On Instagram alone, there are 59.9 million posts tagged with the word “nutrition” and 75.8 million posts about “diet”, which goes some way to explaining why there is so much misinformation about what’s best to eat as part of a healthy diet.
To cut through the overwhelming and often misleading advice, Your Life spoke to Ailsa McHardy, a lecturer in dietetics at Robert Gordon University and freelance dietitian, and Sophia Robertson, an NHS community dietitian in Aberdeen and Aberdeenshire, to get their expert advice on what we should be eating as part of an active lifestyle.
“I think that social media and the role of influencers can be really damaging and can give people really unrealistic expectations in terms of what they should look like and what they should eat and drink,” said Ailsa McHardy, who worked as an NHS dietitian before becoming a lecturer.

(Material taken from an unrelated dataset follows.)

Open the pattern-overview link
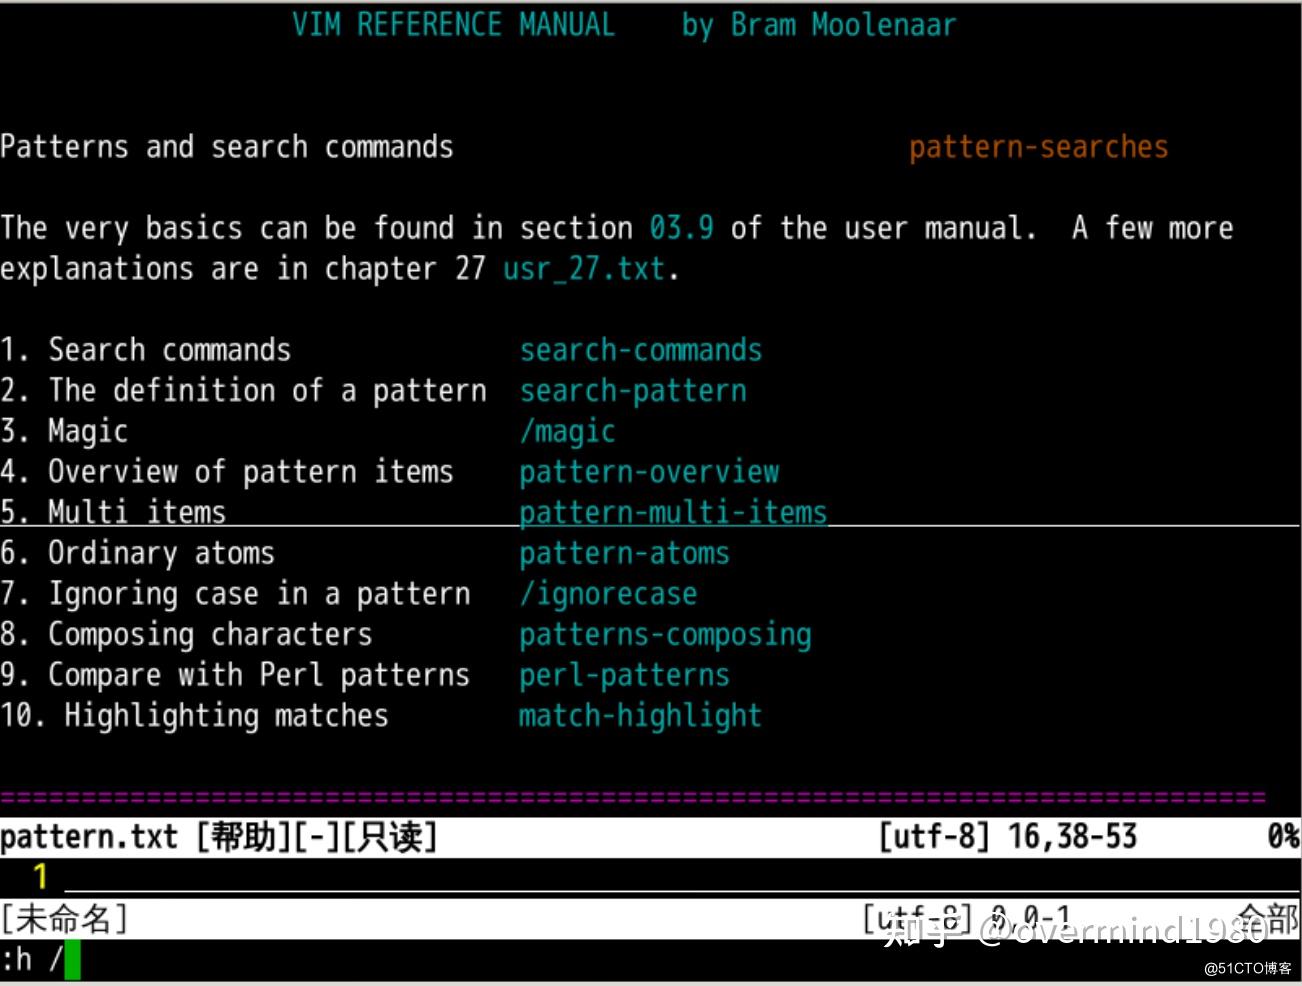The image size is (1302, 986). (x=648, y=471)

“The key things I would say are good hydration is really important, roughly two litres a day for an adult and extra if it’s hot weather or you’re exercising.
“Carbohydrates are really important so people should not be avoiding them as they are the body’s preferred fuel and can form a significant part of a really healthy and balanced diet.
“Carbohydrates get a bad press and it’s not really appropriate at all, so things like wholemeal bread, pasta, cereals, rice are all really good sources of energy and lots of other nutrients as well.
“Carbohydrates are actually really useful sources of protein, fibre and B vitamins in our diet.”
Ailsa says everybody should also think about eating more plant-based food such as fruit and vegetables, nuts, beans, pulses and lentils.
And when it comes to re-fuelling after exercise, Ailsa says you don’t need to spend a fortune on protein shakes.
“When I see people looking at protein shakes, I feel like saying to them, you don’t need to spend £40 on a kilo of that, just buy yourself some milk and have a banana.”
With 16 years of experience as an NHS dietitian, Sophia is also keen to share some of her top tips for enjoying a healthy diet as part of an active lifestyle.
Echoing Ailsa’s advice on the importance of carbohydrates, Sophia said: “Your body uses carbohydrates as its main fuel source and you need that when you’re exercising, because if you won’t have that you won’t improve, your recovery will take longer.”
Portion control is also really important.
“For somebody who is doing intense training daily, they’ll need a lot more carbohydrates than someone who is doing light to moderate exercise,” said Sophia.
And with so many protein-led food products on the shelves at the moment, it’s easy to think that you should be eating more of it, which Sophia says is not necessarily the case.
“A lot of people think they’ve got to bulk up on the protein to get more muscles, and although that’s true to help with muscle repair and building your muscles, you can again still achieve the right protein level with a good diet where you incorporate protein into your meal and as your snacks.
“So for breakfast you could have some eggs and peanut butter on toast, and include protein in your main meals like tuna or chicken in your sandwich at lunch and protein again with your evening meal.
“You can also incorporate it in snacks as well, like apple slices and peanut butter or nuts and seeds.
“It’s not just the protein that builds the muscle, you need the carbohydrate as well.
“If your diet is too low in carbohydrate your body then uses the protein as fuel rather than the carbohydrate, so it doesn’t build the muscle.”
So in a nutshell, is the key everything in moderation?
“Yes, the key is your carbohydrates, fruit and vegetables, protein like fish, chicken, nuts, pulses and lean red meat, although not too often as they are higher in saturated fats,” said Sophie.
“Dairy foods or dairy alternatives are an important food group as well because they’re providing your body with protein, calcium and lots of vitamins and minerals and essential fats.”